### DATA RECORDS

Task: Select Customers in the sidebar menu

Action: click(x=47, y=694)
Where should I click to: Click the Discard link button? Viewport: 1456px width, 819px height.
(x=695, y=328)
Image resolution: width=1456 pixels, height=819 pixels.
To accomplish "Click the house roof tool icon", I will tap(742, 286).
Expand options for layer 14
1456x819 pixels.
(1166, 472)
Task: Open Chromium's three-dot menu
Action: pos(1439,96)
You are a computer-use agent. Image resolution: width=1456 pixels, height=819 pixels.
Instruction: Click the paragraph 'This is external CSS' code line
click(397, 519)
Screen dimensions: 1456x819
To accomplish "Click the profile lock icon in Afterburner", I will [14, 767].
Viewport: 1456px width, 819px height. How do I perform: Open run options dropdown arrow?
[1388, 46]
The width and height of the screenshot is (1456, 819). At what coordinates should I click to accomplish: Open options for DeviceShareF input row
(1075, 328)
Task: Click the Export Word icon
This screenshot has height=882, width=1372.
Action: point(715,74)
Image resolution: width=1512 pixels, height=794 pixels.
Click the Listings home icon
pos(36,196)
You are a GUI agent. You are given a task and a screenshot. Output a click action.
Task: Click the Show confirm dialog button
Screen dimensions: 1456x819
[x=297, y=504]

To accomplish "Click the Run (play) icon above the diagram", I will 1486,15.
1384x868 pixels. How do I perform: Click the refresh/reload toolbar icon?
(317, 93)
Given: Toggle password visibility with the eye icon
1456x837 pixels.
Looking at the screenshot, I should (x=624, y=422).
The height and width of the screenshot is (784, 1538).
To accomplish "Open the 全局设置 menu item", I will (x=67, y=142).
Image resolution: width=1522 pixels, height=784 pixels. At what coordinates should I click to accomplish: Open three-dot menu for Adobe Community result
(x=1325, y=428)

######

EXERCISE DETAILS:
Scan the data above for the word "agent", then copy every line that holds it.

EXPECTED ANSWER:
You are a computer-use agent. Image resolution: width=1456 pixels, height=819 pixels.
You are a GUI agent. You are given a task and a screenshot. Output a click action.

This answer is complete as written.